JOB -
Arrange the part that opens with the line containing "You are a computer-use" and closes with the line containing "tap(288, 178)" as a numbered list, leaving out any blank lines.

TASK INPUT -
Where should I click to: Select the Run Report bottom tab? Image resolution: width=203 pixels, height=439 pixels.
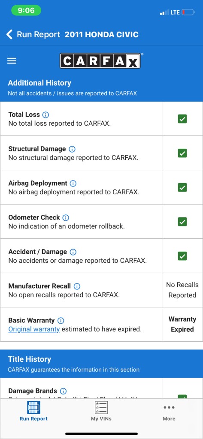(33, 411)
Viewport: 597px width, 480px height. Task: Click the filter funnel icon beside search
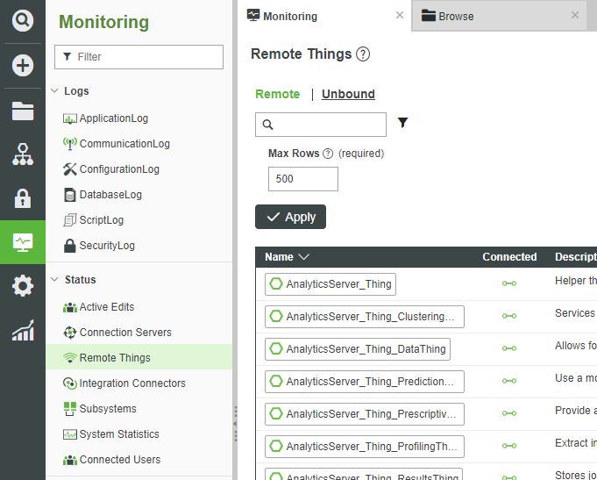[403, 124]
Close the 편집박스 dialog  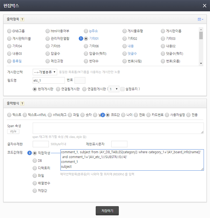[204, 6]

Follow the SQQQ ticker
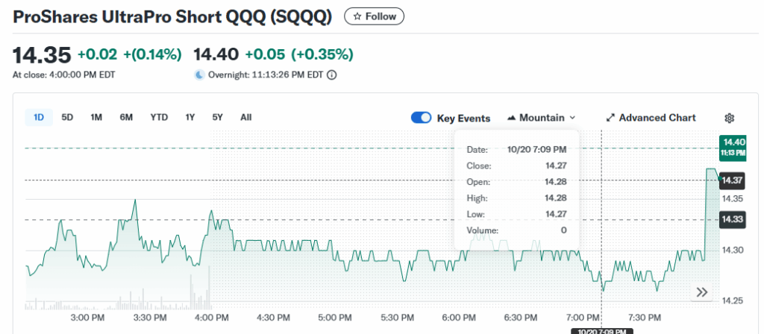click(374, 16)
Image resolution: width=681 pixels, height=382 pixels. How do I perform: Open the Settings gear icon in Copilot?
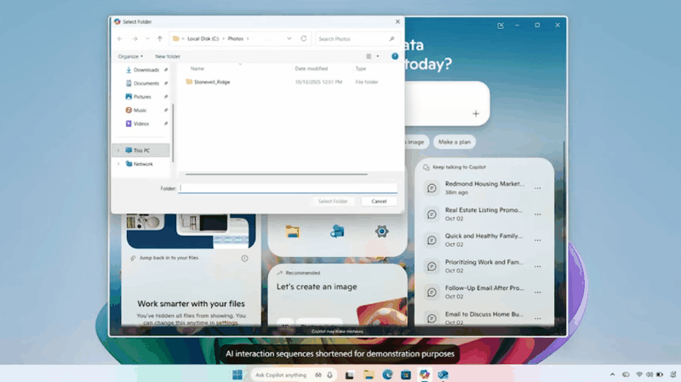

--

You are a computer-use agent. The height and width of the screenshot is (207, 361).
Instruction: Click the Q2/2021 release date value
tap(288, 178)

* * *

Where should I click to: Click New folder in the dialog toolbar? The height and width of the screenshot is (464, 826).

RESULT OF THE EXERCISE -
1. You are a computer-use agent. The height and width of the screenshot is (207, 361).
2. Instruction: Click the Q2/2021 release date value
3. tap(288, 178)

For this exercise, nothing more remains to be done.